Wie geht der Bericht über das Tanzfestival im Kleinen Wiesental weiter? Schreiben Sie eine Fortsetzung, die direkt an seinen letzten Satz anschließt.

*** Textauszug ***

Kleines Wiesental Kunst und Kultur trotzen Pandemie

Jürgen Scharf

Rosenhof: Auftakt zum internationalen Tanzfestival im Kleinen Wiesental

Kleines Wiesental-Wies - Wie sich Spinnen bewegen, wie Männer ticken, wie Körper zueinander finden – all das sah man am ersten Abend in dichten, komprimierten Tanz-Performances beim viertägigen internationalen Tanzfestival im Kleinen Wiesental.

Da trifft sich die Tanzwelt an einem schönen, ungewöhnlichen Ort, aber warum auch nicht? Schließlich gibt es seit über 20 Jahren dieses spannende Festival des Rosenhofs. Diesmal an einem trockenen, sicheren Ort: Zuschauer und Künstler sind im Weideschuppen in Wies geschützt vor dem Regen.

Eine Spielstätte, die mit ihrer rustikalen Holz-Anmutung und puristischen Möblierung an die einstige Rosenhof-Scheune erinnert – nur etwas größer. Man fühlte sich seltsam berührt bei diesem Tanz-Kultur-Dialog „Distanz“. Nicht von ungefähr war Rosenhofleiterin und Festivalorganisatorin Pilar Buira Ferre am Donnerstagabend ebenfalls „sehr berührt“, dass die Menschen in solchen schwierigen Zeiten die Kultur unterstützen.

*** Vorgegebene Einträge ***

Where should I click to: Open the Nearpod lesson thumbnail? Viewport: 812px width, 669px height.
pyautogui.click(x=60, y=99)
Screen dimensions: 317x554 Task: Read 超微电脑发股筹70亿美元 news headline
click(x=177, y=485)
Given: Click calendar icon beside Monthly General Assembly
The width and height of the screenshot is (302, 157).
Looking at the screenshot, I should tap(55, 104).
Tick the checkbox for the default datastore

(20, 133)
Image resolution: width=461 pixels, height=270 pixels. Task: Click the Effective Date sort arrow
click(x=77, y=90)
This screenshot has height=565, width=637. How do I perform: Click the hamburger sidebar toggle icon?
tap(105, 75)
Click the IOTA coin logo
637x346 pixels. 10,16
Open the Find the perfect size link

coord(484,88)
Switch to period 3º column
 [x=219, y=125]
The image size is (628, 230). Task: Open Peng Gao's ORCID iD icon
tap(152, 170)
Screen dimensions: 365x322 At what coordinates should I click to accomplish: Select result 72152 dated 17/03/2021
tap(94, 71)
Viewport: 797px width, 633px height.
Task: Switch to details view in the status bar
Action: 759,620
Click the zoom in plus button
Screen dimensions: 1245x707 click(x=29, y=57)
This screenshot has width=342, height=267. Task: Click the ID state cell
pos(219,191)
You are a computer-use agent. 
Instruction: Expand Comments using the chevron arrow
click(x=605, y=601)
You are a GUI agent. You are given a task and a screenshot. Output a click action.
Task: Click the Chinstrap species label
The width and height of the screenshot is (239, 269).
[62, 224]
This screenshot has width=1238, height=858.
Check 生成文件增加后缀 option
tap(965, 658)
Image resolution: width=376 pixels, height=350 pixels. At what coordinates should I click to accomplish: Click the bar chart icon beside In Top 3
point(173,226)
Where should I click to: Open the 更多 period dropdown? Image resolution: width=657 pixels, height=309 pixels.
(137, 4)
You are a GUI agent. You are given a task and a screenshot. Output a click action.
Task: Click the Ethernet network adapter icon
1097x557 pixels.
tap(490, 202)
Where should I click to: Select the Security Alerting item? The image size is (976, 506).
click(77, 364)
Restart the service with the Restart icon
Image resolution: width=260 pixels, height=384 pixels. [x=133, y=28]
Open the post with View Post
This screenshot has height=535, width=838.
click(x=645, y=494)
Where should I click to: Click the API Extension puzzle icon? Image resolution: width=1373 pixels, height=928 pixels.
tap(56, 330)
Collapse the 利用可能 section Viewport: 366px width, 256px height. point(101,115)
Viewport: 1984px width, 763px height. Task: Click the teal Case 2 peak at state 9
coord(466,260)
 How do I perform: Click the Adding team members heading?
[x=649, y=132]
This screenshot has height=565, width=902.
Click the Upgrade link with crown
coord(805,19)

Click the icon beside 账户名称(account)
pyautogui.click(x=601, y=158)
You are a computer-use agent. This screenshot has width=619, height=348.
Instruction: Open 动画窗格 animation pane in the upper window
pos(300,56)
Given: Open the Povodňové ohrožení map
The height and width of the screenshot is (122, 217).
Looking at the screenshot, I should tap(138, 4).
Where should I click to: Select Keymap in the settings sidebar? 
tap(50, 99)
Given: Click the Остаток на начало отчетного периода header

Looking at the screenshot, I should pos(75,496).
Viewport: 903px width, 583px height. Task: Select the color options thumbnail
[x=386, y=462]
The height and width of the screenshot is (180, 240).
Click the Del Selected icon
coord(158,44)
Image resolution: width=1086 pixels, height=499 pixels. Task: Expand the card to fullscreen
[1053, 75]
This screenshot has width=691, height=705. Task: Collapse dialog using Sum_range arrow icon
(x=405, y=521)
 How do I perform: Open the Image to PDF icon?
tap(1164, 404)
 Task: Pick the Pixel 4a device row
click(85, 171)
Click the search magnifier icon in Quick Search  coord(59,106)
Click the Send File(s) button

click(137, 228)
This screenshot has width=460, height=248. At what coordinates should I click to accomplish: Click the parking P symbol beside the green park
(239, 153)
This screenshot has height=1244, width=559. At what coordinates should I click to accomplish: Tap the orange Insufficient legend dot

***

# Ihre Antwort
Kultur und Kunst sollen weiterleben trotz Pandemie, Angst und Unsicherheit, so die Choreografin und Tanzpädagogin, die sich hocherfreut und überrascht über die Landesförderung zeigte, die sie zum ersten Mal erhielt und die „einiges erlaubte, was sonst nicht möglich gewesen wäre“.

Es ist ein Festival mit Tänzern und kleinen Compagnien aus Deutschland, der Schweiz, Frankreich und Spanien. Dass bei diesen Tanzabenden ganz viel passiert, sah man schon zum Auftakt in einer vielfältigen Abfolge von choreografischen Beiträgen aus dem Bereich des heutigen Tanztheaters und Modern Dance.

Höchst aufregend war das Stück über eine Frau, die sich in eine Spinne verwandelt. „Arachnée“ heißt diese Solo-Performance der Pariser Tänzer Maria Yannaros, bei der man nicht nur die Bewegungsmuster und das Geheimnis der Fortbewegung einer Laufspinne beobachten konnte, sondern auch die Fadenherstellung. Was tut eine Spinne mit den Beinen? Das war die Frage bei diesen merkwürdigen Gangarten und dem Spinnengekrabbel über die weiß ausgelegte Tanzfläche, um die herum das Publikum in dem aktuell gebührenden Abstand saß. Die Metamorphose vom Tier zum Mensch, eines Wesens halb Frau, halb Spinne, bekam sehr viel Beifall.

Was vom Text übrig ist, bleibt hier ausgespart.